Volví a acordarme de aquella conversación con Greg en la que yo me había empeñado en que, si Eric le hubiera sido infiel a Mary, yo lo habría sabido.
– Porque me sentía humillada. Y estúpida. -Me miró de hito en hito-. Gorda, fea, inútil, avergonzada. Ahora seguramente puedas entender esa sensación, después de lo que te ha pasado. Por eso te lo cuento.
– Mary, lo siento. Ojalá lo hubiéramos hablado antes. Pero no es lo mismo.
– Pero ¿por qué va a ser Greg distinto?
– Él no habría actuado así.
– Eso es lo que yo decía al hablar de Eric.
– Lo intuyo.
– Eres incapaz de enfrentarte a la verdad. Yo soy tu amiga, no lo olvides.
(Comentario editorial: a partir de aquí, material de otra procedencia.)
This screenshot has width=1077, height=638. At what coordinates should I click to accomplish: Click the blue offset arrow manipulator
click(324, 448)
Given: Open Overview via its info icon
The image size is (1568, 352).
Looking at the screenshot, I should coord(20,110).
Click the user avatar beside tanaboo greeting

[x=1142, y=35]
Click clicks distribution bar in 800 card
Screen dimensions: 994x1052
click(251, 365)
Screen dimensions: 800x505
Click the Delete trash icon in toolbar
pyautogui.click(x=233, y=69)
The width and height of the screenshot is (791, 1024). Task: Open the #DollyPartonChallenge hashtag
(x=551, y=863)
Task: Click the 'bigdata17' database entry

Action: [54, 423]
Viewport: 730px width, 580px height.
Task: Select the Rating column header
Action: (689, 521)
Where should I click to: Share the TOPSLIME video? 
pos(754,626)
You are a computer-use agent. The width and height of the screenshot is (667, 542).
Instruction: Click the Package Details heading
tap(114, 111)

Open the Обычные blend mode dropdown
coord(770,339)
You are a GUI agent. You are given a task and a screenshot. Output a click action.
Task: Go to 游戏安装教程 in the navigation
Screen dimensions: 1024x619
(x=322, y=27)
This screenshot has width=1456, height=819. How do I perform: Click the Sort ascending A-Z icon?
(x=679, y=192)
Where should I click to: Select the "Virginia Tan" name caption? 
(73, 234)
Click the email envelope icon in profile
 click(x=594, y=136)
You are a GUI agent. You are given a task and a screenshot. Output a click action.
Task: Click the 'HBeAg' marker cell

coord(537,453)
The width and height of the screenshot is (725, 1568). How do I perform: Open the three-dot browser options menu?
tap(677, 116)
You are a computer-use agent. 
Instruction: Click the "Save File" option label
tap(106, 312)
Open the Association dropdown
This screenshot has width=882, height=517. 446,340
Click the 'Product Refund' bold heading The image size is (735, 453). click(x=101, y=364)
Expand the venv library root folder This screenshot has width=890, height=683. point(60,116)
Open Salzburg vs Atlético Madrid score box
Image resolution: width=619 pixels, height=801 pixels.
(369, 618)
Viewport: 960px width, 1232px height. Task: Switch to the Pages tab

Nos podemos decir toda la verdad, aunque duela.
– No me duele, porque no es verdad.
– ¿No se te ha ocurrido que a lo mejor estaba harto de mantener relaciones sexuales para que te quedaras embarazada?
No pude evitarlo: me contraje de dolor, como si Mary me hubiera dado una bofetada.
– Ay, Ellie.
Su gesto se dulcificó; vi que tenía lágrimas en los ojos, aunque no supe si se debían al frío o a la emoción.
* * *
La agente Darby me hizo pasar a una salita. En un jarrón sobre la mesa había unas flores de plástico de color rojo y rosa, y más flores -éstas amarillas, una copia de Los girasoles de Van Gogh- en una imagen enmarcada en la pared. Me senté; ella también tomó asiento delante de mí y entrelazó las manos encima de la mesa. Eran anchas y fuertes, con las uñas mordidas. No llevaba anillos. Le escudriñé el rostro curtido, astuto y reconfortantemente anodino debajo del cabello cortísimo, y me convencí de que era la persona adecuada para contarle aquello. Intercambiamos algunas palabras triviales e hice una pausa.
– No es lo que parece -declaré. Ella se me acercó un poco y me clavó sus ojos grises-. No creo que tuviera una relación con Milena Livingstone -proseguí.
No cambió de expresión. Me siguió mirando, esperando a que siguiera.
– La verdad es que creo que ni siquiera se conocían.
Ella esbozó una sonrisa nerviosa y, cuando habló, lo hizo lenta y claramente, como si yo fuera una niña:
– Iban en el mismo coche.
– Por eso he venido -repliqué-. Es un misterio. Creo que deberían volver a investigarlo.